To ensure that researchers want to come to Europe and remain here, the Commissioner underlined the importance of creating an environment fit for excellence. 'Researchers are drawn to excellence, whether it's excellent equipment, teachers or conditions. So we are aiming to improve all their areas of interest,' he said.
FP7's 'Capacities' programme will aim to improve the working environment of researchers with the establishment of major new infrastructures. The Commission is also urging EU Member States and their universities and research centres to apply both the European Charter for Researchers and the Code of Conduct. While the Charter provides clear, harmonised principles in the treatment of researchers, the Code is a blueprint for fair recognition of qualification and mobility in recruitment. 'With a fair professional environment, offering good career prospects, more researchers will be enticed to stay, return or come to Europe,' said Mr Potocnik.
On funding, the Commissioner said that while the budget for research had increased by 40% in real terms since the previous framework programme, it still only represented 5% of public research spending in Europe. In order retain researchers in Europe, the Commissioner argued that more funds need to be channelled into research in Europe from public and private sources.

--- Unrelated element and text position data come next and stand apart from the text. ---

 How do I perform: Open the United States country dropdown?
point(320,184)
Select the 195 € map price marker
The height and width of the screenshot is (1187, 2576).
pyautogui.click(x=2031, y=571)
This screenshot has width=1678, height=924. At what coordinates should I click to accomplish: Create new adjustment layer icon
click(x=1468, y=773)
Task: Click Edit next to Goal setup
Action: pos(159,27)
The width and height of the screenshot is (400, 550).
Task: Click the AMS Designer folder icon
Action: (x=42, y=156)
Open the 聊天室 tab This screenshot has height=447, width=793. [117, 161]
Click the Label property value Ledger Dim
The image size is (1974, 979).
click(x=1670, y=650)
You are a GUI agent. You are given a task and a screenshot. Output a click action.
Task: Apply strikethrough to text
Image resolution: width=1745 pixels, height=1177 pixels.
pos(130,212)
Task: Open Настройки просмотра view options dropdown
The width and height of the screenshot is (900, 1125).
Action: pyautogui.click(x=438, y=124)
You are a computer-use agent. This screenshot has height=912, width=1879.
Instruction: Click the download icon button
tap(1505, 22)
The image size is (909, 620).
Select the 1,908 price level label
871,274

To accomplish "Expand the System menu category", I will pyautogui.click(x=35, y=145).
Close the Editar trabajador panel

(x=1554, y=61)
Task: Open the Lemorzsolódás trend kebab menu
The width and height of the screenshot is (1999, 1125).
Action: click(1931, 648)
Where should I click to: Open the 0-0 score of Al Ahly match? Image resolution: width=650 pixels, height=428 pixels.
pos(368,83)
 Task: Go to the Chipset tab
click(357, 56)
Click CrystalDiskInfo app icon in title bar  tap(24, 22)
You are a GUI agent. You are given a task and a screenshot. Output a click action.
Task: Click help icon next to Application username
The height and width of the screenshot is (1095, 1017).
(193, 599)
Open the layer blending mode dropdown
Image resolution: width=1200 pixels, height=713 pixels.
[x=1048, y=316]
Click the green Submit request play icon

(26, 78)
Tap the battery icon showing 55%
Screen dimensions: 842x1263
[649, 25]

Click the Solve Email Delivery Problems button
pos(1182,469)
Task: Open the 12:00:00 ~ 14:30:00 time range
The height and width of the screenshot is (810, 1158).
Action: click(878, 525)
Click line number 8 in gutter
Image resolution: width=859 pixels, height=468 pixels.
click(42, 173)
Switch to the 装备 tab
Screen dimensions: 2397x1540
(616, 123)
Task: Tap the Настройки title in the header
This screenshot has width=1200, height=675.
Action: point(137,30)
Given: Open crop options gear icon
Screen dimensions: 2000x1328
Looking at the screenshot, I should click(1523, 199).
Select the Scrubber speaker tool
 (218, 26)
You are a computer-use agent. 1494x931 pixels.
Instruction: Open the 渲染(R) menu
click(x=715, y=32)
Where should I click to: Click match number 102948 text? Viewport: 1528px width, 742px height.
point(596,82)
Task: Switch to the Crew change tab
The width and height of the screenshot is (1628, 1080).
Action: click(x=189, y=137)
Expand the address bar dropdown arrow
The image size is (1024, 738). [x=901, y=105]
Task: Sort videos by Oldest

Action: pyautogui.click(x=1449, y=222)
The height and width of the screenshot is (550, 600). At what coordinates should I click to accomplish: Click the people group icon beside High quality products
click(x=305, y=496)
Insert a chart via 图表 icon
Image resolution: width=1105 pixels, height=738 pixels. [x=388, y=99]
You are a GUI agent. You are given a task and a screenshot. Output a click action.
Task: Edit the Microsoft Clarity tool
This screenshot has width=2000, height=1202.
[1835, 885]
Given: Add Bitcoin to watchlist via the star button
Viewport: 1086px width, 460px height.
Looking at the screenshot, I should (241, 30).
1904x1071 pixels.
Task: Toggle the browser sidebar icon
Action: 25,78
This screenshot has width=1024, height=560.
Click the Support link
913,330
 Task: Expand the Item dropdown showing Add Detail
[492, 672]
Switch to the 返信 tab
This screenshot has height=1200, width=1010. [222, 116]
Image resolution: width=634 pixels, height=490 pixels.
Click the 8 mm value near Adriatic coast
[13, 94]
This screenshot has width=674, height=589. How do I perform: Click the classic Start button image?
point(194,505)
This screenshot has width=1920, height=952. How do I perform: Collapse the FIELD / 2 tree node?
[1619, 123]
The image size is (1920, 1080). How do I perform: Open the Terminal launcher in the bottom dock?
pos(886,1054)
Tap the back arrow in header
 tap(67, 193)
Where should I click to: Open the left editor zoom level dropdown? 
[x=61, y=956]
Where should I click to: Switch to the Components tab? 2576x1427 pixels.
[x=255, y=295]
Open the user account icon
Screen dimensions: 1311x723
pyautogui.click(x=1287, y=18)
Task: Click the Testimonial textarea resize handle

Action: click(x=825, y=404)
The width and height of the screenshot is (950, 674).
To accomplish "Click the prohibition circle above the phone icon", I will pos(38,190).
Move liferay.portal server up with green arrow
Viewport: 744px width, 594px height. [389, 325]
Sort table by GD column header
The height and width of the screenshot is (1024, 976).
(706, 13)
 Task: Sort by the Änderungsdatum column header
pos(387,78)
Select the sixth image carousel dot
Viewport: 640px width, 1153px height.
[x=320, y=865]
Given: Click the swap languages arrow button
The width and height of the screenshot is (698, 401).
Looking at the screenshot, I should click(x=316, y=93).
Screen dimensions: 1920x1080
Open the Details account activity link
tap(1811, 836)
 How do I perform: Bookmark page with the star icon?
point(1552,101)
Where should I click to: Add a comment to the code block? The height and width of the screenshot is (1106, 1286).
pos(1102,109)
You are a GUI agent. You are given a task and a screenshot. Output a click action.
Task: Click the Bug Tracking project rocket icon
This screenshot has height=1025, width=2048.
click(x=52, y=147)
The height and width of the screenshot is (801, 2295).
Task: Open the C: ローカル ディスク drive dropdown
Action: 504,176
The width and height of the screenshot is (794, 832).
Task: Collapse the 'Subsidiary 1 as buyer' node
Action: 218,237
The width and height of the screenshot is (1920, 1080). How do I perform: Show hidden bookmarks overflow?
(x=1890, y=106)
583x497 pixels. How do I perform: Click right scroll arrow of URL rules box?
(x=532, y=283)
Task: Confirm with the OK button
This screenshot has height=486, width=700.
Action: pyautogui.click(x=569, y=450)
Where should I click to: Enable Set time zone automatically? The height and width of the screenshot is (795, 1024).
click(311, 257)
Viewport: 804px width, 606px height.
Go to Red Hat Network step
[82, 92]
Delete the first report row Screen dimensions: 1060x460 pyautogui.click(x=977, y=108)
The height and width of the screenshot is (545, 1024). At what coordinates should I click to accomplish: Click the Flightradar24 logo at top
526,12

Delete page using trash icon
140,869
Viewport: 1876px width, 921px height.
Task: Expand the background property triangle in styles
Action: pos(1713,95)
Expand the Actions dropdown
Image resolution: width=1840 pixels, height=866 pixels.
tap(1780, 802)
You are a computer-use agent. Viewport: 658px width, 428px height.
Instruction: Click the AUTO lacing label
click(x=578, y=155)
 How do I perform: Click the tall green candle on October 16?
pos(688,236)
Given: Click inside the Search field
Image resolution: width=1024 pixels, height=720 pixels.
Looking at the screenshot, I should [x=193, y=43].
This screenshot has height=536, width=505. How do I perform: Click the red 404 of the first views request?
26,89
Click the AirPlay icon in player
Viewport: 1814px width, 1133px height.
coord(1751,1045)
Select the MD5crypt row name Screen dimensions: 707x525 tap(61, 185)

Of the funding which is available to researchers under FP7, the Commissioner pointed to the efforts to ensure that accessing them is made as simple and transparent as possible. The FP7 rules for participation do away with cost models, foresee the creation of a guarantee fund to cover the financial risk of pre-financing without recurring to requesting guarantees from beneficiaries, and clarify the provisions on intellectual property rights.
In addition, simplification will also be implemented through: rationalising the number of audit certificates and reports, which in turn should ease the path of payments; 'Commission rules' to regulate and harmonise submission, selection and evaluation procedures; and, finally, measures affecting the internal working of the Commission services such as the establishment of a Single Registration Facility for proposers.
'With all of this I sincerely hope to simplify the life of researchers when they participate in FP7, so that they can concentrate in what they best do: research,' said the Commissioner.